Why leadership systems—not people—are the real bottleneck to performance
When a team struggles to perform, the instinctive reaction is almost universal.
Leaders ask:
Why aren’t they stepping up?
Why isn’t the team taking ownership?
Why do we keep having the same issues?
The uncomfortable truth is this:
teams rarely fail on their own. They respond to the systems they operate within.
Behaviour is not random. It is shaped—consciously or unconsciously—by leadership.
The Leadership Blind Spot
Many leaders genuinely care about their people. They invest in talent, run engagement initiatives, and encourage collaboration. Yet performance still plateaus.
Why?
Because effort alone does not overcome unclear systems.
If expectations are vague, people guess.
If priorities shift without explanation, trust erodes.
If behaviours are not reinforced consistently, change never sticks.
In these environments, underperformance is not a people problem—it is a design problem.
Teams Are Perfectly Designed to Get the Results They Get
This idea is confronting, but powerful.
Every team is producing exactly the outcomes that its leadership systems allow:
Communication norms
Decision-making authority
Accountability structures
What is rewarded (and what is tolerated)
According to Harvard Business Review, employees are far more likely to disengage when expectations are inconsistent or unclear than when workloads are high (HBR, 2019). In other words, confusion drains performance faster than pressure.
When leaders fail to define the “rules of the game,” teams don’t rebel—they adapt. Often in ways that look like resistance, apathy, or underperformance.
Leadership Signals Shape Team Behaviour
Teams take their cues from leadership behaviour, not leadership intention.

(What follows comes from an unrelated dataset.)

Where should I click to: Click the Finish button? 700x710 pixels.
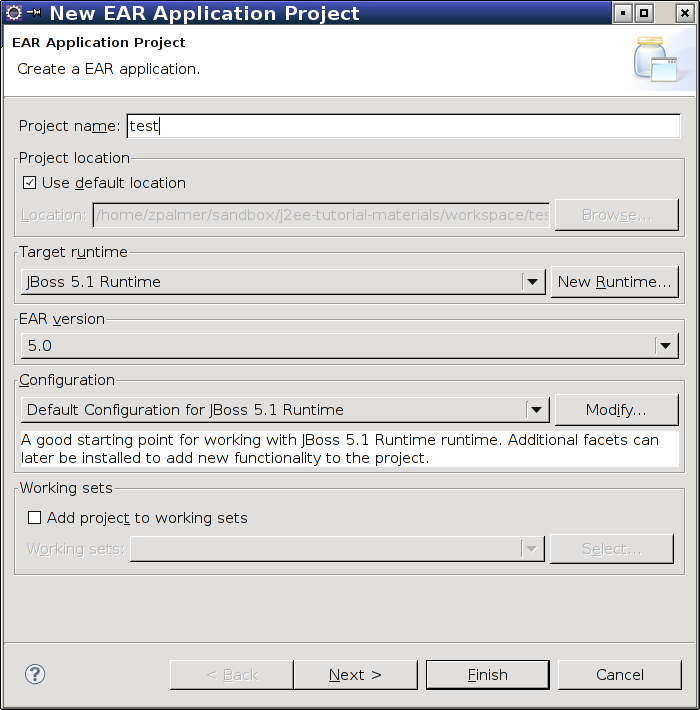488,675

If leaders say collaboration matters but reward individual heroics, silos form.
If leaders encourage honesty but react poorly to bad news, silence follows.
If leaders want ownership but constantly override decisions, initiative disappears.
Research from Gallup shows that managers account for at least 70% of the variance in team engagement (Gallup, 2023). That means engagement, accountability, and performance are largely leadership outcomes—not personality traits of the team.
Fix the System Before You Fix the People
Before asking more of your team, effective leaders pause and examine the environment they have created.
Key questions include:
Are expectations clearly defined and consistently reinforced?
Do people feel safe to speak up and challenge ideas?
Is success clearly understood and shared?
Are behaviours aligned with stated values?
These are system-level questions. And system-level issues cannot be solved with motivational speeches or additional pressure.
What Strong Leaders Do Differently
High-performing leaders understand that their role is not to control people, but to design clarity.
They:
Make expectations explicit
Align goals across roles
Model the behaviour they want repeated
Reinforce standards consistently
According to McKinsey, organisations with strong alignment between leadership intent and day-to-day behaviour are significantly more likely to outperform competitors in productivity and employee satisfaction (McKinsey, 2020).
Strong teams are not louder, more motivated, or more charismatic.
They are clearer.
A Reframe for 2026
As organisations look ahead, the most important leadership shift may be this:
Stop asking what’s wrong with the team
and start asking what system is the team responding to?
Because teams don’t rise above leadership.
They reflect it.
Fix the system, and performance follows.
References
Gallup. (2023). State of the Global Workplace Report.
Harvard Business Review. (2019). The Hidden Causes of Employee Burnout.
McKinsey & Company. (2020). Organizational Alignment and Performance.